Required work:
Copy out every one of the lines below word for word, without changing anything.

▼

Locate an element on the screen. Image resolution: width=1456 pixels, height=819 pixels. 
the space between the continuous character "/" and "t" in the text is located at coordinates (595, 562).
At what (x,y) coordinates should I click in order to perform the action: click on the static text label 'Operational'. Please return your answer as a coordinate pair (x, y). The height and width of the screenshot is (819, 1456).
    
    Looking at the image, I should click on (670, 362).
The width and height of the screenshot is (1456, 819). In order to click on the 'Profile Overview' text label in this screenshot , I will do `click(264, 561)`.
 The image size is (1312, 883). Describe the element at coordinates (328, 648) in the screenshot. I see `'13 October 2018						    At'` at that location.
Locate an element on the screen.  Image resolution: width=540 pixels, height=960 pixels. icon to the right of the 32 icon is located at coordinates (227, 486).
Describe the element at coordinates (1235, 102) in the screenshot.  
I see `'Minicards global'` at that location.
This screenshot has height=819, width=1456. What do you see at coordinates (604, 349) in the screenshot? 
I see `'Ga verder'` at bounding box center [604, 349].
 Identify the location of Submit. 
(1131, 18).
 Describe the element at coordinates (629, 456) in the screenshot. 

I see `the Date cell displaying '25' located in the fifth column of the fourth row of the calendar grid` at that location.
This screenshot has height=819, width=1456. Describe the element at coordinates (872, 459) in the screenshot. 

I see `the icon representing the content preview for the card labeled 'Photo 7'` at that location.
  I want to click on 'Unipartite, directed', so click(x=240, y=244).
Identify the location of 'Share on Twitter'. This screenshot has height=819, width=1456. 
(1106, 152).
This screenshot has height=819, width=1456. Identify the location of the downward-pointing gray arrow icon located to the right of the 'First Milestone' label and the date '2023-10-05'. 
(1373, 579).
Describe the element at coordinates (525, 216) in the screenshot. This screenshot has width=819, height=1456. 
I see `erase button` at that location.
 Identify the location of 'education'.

▲

Answer to this exercise:
Locate an element on the screen. Image resolution: width=1456 pixels, height=819 pixels. 
the space between the continuous character "/" and "t" in the text is located at coordinates (595, 562).
At what (x,y) coordinates should I click in order to perform the action: click on the static text label 'Operational'. Please return your answer as a coordinate pair (x, y). The height and width of the screenshot is (819, 1456).
    
    Looking at the image, I should click on (670, 362).
The width and height of the screenshot is (1456, 819). In order to click on the 'Profile Overview' text label in this screenshot , I will do `click(264, 561)`.
 The image size is (1312, 883). Describe the element at coordinates (328, 648) in the screenshot. I see `'13 October 2018						    At'` at that location.
Locate an element on the screen.  Image resolution: width=540 pixels, height=960 pixels. icon to the right of the 32 icon is located at coordinates (227, 486).
Describe the element at coordinates (1235, 102) in the screenshot.  
I see `'Minicards global'` at that location.
This screenshot has height=819, width=1456. What do you see at coordinates (604, 349) in the screenshot? 
I see `'Ga verder'` at bounding box center [604, 349].
 Identify the location of Submit. 
(1131, 18).
 Describe the element at coordinates (629, 456) in the screenshot. 

I see `the Date cell displaying '25' located in the fifth column of the fourth row of the calendar grid` at that location.
This screenshot has height=819, width=1456. Describe the element at coordinates (872, 459) in the screenshot. 

I see `the icon representing the content preview for the card labeled 'Photo 7'` at that location.
  I want to click on 'Unipartite, directed', so click(x=240, y=244).
Identify the location of 'Share on Twitter'. This screenshot has height=819, width=1456. 
(1106, 152).
This screenshot has height=819, width=1456. Identify the location of the downward-pointing gray arrow icon located to the right of the 'First Milestone' label and the date '2023-10-05'. 
(1373, 579).
Describe the element at coordinates (525, 216) in the screenshot. This screenshot has width=819, height=1456. 
I see `erase button` at that location.
 Identify the location of 'education'.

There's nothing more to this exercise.